[Pixel coordinate grounding data]

▬▬▬

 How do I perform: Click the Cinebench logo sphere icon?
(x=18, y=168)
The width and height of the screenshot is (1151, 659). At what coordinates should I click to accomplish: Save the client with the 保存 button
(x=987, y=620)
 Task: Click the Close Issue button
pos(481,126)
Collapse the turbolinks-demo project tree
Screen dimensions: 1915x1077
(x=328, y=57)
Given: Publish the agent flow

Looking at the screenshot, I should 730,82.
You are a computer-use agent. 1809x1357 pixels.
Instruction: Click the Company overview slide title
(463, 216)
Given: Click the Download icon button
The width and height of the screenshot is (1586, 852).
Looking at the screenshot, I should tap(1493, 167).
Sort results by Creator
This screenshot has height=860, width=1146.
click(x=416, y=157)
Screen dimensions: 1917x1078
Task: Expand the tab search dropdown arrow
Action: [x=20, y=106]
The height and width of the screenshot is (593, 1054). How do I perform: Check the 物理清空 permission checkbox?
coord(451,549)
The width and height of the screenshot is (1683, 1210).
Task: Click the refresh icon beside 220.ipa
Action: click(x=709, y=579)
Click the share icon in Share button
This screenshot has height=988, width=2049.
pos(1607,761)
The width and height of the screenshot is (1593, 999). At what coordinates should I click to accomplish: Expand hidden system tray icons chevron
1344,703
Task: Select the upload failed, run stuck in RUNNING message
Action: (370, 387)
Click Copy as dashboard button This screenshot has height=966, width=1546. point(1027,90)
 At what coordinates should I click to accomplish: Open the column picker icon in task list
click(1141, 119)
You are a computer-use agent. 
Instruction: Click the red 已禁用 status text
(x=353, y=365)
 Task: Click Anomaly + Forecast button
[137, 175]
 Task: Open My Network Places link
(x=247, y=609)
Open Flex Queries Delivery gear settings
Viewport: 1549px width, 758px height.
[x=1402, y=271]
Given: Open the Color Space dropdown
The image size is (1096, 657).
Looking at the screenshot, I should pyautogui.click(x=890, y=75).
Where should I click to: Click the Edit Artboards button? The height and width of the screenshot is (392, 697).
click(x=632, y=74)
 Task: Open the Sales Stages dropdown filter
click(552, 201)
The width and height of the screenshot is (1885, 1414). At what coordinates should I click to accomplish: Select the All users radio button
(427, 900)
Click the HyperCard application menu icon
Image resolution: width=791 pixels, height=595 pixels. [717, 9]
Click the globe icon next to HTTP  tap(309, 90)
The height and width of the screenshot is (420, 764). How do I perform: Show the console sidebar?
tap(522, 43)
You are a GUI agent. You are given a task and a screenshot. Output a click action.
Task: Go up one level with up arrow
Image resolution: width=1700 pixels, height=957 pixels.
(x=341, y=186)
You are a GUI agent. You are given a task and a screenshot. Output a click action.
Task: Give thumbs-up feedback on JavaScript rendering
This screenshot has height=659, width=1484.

▬▬▬

What is needed:
Word for word, copy every entry.

Result of this task:
 How do I perform: Click the Cinebench logo sphere icon?
(x=18, y=168)
The width and height of the screenshot is (1151, 659). At what coordinates should I click to accomplish: Save the client with the 保存 button
(x=987, y=620)
 Task: Click the Close Issue button
pos(481,126)
Collapse the turbolinks-demo project tree
Screen dimensions: 1915x1077
(x=328, y=57)
Given: Publish the agent flow

Looking at the screenshot, I should 730,82.
You are a computer-use agent. 1809x1357 pixels.
Instruction: Click the Company overview slide title
(463, 216)
Given: Click the Download icon button
The width and height of the screenshot is (1586, 852).
Looking at the screenshot, I should tap(1493, 167).
Sort results by Creator
This screenshot has height=860, width=1146.
click(x=416, y=157)
Screen dimensions: 1917x1078
Task: Expand the tab search dropdown arrow
Action: [x=20, y=106]
The height and width of the screenshot is (593, 1054). How do I perform: Check the 物理清空 permission checkbox?
coord(451,549)
The width and height of the screenshot is (1683, 1210).
Task: Click the refresh icon beside 220.ipa
Action: click(x=709, y=579)
Click the share icon in Share button
This screenshot has height=988, width=2049.
pos(1607,761)
The width and height of the screenshot is (1593, 999). At what coordinates should I click to accomplish: Expand hidden system tray icons chevron
1344,703
Task: Select the upload failed, run stuck in RUNNING message
Action: (370, 387)
Click Copy as dashboard button This screenshot has height=966, width=1546. point(1027,90)
 At what coordinates should I click to accomplish: Open the column picker icon in task list
click(1141, 119)
You are a computer-use agent. 
Instruction: Click the red 已禁用 status text
(x=353, y=365)
 Task: Click Anomaly + Forecast button
[137, 175]
 Task: Open My Network Places link
(x=247, y=609)
Open Flex Queries Delivery gear settings
Viewport: 1549px width, 758px height.
[x=1402, y=271]
Given: Open the Color Space dropdown
The image size is (1096, 657).
Looking at the screenshot, I should pyautogui.click(x=890, y=75).
Where should I click to: Click the Edit Artboards button? The height and width of the screenshot is (392, 697).
click(x=632, y=74)
 Task: Open the Sales Stages dropdown filter
click(552, 201)
The width and height of the screenshot is (1885, 1414). At what coordinates should I click to accomplish: Select the All users radio button
(427, 900)
Click the HyperCard application menu icon
Image resolution: width=791 pixels, height=595 pixels. [717, 9]
Click the globe icon next to HTTP  tap(309, 90)
The height and width of the screenshot is (420, 764). How do I perform: Show the console sidebar?
tap(522, 43)
You are a GUI agent. You are given a task and a screenshot. Output a click action.
Task: Go up one level with up arrow
Image resolution: width=1700 pixels, height=957 pixels.
(x=341, y=186)
You are a GUI agent. You are given a task and a screenshot. Output a click action.
Task: Give thumbs-up feedback on JavaScript rendering
This screenshot has height=659, width=1484.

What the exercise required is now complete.